Alan stood at Edelstein’s helm until he retired in 1987. He continued to provide guidance and services during a transitional period until 1990. According to our founder, the single most important event of involvement in the accounting community, was that after retirement, he was appointed an adjunct professor of accounting and research fellow of the institute for accounting research and accounting for 8 years at his alma mater, Boston University’s School of Management. He taught ethics in the accounting profession and a senior course on reports, running the whole gamut of reporting statements. “It was a thrilling experience to pass on my insights to fledging accountants,” says Edelstein.
In reflecting back on his interest in accounting from his college years, Edelstein says “I never knew what accounting was, I didn’t know what an accountant was, but I just gravitated to it because I was math inclined. So I ended up being an accounting major.”

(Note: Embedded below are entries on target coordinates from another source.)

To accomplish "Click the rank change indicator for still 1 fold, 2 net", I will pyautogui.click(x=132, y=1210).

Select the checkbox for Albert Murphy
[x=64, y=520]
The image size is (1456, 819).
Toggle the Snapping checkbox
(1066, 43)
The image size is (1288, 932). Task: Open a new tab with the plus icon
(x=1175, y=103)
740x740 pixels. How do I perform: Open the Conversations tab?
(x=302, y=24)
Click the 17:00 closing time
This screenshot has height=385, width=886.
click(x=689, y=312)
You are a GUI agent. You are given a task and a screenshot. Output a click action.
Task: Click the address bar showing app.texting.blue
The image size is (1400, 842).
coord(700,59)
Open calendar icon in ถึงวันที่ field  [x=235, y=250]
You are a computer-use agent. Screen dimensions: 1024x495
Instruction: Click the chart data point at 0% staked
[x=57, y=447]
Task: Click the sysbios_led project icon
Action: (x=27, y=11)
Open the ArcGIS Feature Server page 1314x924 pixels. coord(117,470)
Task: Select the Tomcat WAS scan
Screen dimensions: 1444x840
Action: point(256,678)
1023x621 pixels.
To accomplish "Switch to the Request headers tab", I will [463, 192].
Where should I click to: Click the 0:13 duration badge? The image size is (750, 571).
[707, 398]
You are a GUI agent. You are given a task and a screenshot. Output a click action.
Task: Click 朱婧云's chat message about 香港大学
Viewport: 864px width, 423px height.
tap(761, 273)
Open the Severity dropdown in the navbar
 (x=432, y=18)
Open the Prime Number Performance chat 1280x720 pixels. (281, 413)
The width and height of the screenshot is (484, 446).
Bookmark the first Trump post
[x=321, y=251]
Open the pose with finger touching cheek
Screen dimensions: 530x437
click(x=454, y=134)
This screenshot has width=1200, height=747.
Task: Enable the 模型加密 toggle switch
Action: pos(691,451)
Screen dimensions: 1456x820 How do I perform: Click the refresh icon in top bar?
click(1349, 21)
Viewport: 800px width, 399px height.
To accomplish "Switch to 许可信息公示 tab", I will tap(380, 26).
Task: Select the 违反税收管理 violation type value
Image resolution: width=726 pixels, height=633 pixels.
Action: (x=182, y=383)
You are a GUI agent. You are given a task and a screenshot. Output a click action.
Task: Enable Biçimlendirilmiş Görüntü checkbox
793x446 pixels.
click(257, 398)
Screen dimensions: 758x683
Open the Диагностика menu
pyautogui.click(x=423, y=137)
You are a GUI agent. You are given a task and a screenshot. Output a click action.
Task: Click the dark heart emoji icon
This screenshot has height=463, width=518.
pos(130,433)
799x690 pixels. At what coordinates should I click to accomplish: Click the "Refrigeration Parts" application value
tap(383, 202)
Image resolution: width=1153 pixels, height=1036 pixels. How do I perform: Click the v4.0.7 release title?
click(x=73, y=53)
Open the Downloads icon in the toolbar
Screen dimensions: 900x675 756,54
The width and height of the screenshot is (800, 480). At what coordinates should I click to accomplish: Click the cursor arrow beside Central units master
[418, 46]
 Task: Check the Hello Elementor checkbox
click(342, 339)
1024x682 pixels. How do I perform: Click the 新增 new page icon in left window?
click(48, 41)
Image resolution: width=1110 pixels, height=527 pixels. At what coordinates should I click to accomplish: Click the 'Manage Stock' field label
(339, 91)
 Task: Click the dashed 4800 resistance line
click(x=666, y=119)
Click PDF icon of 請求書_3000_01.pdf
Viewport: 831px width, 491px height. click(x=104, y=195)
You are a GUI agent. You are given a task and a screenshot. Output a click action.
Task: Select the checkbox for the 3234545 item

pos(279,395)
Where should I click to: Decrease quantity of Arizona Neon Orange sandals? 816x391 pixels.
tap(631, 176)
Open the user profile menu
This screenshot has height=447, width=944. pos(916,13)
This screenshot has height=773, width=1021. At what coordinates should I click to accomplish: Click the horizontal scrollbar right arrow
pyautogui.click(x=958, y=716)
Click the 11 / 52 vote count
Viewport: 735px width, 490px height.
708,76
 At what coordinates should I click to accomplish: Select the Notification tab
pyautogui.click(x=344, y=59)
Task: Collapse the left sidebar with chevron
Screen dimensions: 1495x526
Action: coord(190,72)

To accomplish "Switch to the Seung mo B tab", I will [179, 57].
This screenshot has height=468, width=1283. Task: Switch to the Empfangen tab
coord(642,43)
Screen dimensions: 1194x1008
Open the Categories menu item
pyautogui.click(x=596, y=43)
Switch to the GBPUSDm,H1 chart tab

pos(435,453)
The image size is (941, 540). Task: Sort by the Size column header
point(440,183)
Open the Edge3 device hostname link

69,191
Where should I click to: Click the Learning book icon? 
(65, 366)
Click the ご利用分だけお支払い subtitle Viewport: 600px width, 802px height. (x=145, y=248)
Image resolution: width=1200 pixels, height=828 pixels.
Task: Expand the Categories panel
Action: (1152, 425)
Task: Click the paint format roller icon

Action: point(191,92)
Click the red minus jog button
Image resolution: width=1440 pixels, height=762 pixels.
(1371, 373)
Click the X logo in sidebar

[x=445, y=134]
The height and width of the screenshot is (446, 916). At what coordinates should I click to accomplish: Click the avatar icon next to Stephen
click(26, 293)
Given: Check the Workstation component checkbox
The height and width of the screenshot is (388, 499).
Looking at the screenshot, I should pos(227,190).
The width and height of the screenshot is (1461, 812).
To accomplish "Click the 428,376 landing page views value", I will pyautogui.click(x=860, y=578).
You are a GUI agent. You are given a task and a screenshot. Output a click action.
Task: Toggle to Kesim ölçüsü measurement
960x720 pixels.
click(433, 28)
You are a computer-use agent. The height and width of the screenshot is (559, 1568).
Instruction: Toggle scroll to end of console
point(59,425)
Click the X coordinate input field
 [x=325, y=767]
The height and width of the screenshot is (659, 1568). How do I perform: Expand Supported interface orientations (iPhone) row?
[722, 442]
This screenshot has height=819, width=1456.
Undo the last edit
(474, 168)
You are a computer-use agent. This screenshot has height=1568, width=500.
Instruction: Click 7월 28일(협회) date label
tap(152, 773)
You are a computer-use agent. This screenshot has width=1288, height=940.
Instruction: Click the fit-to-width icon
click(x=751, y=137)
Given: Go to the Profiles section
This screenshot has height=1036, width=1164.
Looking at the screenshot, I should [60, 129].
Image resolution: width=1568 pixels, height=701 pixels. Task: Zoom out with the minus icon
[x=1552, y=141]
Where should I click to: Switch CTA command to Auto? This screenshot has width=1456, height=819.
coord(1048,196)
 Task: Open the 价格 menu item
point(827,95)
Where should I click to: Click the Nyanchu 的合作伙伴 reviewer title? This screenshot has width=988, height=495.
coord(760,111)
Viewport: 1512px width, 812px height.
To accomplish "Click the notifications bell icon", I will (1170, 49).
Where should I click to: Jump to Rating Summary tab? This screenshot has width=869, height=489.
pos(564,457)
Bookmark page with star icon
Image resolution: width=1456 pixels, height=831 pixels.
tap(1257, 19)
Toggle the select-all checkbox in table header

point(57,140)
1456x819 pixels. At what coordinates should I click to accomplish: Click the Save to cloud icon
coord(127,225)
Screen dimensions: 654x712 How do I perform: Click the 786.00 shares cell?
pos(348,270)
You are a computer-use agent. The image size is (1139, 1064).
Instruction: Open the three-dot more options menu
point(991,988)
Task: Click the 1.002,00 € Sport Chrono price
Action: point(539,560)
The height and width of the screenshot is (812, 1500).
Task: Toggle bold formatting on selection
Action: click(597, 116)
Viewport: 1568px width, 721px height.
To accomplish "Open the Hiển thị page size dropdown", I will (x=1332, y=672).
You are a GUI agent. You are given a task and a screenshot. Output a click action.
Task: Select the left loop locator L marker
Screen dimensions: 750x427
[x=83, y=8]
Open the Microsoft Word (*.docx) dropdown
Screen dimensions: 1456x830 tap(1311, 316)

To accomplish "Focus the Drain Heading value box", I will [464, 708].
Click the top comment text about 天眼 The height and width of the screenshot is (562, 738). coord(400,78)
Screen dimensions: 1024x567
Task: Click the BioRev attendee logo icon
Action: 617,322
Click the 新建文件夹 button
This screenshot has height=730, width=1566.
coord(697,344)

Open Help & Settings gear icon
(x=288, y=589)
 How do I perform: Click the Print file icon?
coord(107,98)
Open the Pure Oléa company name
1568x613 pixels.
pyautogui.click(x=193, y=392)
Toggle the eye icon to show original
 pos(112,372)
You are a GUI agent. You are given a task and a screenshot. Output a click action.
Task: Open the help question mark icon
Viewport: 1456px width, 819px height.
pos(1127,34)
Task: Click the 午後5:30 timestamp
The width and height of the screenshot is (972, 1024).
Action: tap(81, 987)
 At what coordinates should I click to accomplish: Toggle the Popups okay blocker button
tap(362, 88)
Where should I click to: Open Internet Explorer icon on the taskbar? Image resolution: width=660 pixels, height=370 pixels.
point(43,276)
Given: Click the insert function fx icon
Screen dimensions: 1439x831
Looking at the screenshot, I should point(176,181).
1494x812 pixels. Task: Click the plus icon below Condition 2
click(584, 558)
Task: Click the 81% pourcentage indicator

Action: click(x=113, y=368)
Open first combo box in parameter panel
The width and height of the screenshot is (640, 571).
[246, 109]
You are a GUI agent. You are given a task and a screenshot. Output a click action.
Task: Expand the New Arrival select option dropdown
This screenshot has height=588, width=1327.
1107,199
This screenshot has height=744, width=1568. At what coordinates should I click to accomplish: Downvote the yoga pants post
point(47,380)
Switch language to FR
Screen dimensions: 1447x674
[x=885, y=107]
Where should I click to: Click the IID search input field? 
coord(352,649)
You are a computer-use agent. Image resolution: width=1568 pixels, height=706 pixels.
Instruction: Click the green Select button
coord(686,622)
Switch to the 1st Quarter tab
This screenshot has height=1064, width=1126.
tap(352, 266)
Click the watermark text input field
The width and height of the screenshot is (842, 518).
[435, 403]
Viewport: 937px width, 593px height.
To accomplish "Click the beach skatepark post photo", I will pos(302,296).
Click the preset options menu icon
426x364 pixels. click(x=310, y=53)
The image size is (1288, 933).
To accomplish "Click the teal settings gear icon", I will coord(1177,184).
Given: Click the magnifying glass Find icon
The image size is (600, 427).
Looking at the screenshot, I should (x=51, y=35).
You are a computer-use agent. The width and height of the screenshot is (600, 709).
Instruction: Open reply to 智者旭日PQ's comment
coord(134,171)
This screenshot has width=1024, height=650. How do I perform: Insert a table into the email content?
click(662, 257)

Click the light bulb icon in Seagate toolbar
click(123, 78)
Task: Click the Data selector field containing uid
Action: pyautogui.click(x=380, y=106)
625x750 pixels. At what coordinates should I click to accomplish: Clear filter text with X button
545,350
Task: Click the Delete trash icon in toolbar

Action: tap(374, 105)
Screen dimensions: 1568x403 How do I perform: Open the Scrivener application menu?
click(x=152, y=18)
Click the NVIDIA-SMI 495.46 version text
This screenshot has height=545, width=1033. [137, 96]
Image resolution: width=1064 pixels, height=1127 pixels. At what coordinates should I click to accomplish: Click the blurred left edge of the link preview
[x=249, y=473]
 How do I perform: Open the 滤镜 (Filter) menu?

Alan highlighted what made him different, and it’s what makes Edelstein as a firm different as well, “Work ethic, attention to detail, higher standard of ethics than required, team work with staff and clients,” and most importantly that there’s, “no substitute for hard work.” As you grow in your career, “It’s a process of learning and you keep learning,” he says.
In summary and in Alan’s words, “The moral of the story is, you’ve got to work at it. You’ve got to keep running.”